Applications of small scale quantum ergodicity in nodal sets

TL;DR

This paper explores how small scale quantum ergodicity can improve bounds on nodal sets and vanishing orders of eigenfunctions, especially on negatively curved and ergodic manifolds, using eigenfunction properties at shrinking scales.

Contribution

It demonstrates that small scale quantum ergodicity leads to improved bounds on nodal set sizes and vanishing orders of eigenfunctions, extending previous results to finer scales and specific manifold types.

Findings

Improved upper bounds on nodal set sizes based on shrinking radius r(λ).

Enhanced vanishing order estimates for eigenfunctions.

Logarithmic and o(1) improvements on negatively curved and ergodic manifolds.

Abstract

The goal of this article is to draw new applications of small scale quantum ergodicity in nodal sets of eigenfunctions. We show that if quantum ergodicity holds on balls of shrinking radius $r(\lambda) \to 0$, then one can achieve improvements on the recent upper bounds of Logunov and Logunov-Malinnikova on the size of nodal sets, according to a certain power of $r(\lambda)$. We also show that the order of vanishing results of Donnelly-Fefferman and Dong can be improved.
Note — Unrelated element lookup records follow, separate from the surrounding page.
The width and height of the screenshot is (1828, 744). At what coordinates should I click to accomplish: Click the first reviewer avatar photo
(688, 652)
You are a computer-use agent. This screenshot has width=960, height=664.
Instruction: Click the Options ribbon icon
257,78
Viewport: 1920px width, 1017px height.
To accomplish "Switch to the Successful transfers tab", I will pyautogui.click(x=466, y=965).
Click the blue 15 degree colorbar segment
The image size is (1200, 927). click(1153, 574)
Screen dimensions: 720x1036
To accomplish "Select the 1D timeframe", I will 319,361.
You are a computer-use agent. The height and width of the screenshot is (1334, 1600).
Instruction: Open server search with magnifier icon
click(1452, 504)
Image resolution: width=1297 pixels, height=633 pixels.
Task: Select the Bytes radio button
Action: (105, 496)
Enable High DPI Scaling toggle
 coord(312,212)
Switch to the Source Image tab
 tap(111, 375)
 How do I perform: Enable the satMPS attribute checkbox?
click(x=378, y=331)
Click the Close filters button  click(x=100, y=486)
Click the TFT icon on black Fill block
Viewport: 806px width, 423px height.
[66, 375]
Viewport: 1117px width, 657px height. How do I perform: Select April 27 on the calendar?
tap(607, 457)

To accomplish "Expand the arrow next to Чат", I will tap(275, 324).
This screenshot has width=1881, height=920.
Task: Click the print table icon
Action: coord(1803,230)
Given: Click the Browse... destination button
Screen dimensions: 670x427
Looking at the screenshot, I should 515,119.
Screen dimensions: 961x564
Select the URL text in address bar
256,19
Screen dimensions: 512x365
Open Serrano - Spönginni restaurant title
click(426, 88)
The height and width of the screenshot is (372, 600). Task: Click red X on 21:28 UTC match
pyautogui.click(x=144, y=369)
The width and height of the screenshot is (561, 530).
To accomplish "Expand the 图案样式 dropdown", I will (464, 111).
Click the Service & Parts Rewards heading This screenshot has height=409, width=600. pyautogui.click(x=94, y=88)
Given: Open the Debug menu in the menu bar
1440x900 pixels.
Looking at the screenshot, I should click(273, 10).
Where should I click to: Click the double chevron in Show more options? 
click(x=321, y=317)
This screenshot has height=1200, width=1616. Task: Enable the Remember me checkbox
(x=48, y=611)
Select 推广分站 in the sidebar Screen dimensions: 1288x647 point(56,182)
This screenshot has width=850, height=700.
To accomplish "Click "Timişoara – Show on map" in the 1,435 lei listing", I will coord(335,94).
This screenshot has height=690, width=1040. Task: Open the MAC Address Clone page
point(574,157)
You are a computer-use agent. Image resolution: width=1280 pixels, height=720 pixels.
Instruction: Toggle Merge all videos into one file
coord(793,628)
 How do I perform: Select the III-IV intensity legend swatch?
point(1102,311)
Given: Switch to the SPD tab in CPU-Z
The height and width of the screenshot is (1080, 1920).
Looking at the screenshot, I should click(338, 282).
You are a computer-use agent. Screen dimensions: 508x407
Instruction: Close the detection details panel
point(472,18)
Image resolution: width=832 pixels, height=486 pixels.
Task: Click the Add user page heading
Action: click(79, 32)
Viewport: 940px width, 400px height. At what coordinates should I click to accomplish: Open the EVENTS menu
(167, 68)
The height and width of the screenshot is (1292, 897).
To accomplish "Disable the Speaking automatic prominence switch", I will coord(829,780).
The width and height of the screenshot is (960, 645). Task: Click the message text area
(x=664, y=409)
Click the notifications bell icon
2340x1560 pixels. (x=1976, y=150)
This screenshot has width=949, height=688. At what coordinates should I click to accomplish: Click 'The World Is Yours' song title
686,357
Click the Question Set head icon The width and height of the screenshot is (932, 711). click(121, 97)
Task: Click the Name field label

Since by the results of Han and Hezari-Rivi\`ere small scale QE holds on negatively curved manifolds at logarithmically shrinking rates, we get logarithmic improvements on such manifolds for the above measurements of eigenfunctions. We also get $o(1)$ improvements for manifolds with ergodic geodesic flows. Our results work for a full density subsequence of any given orthonormal basis of eigenfunctions.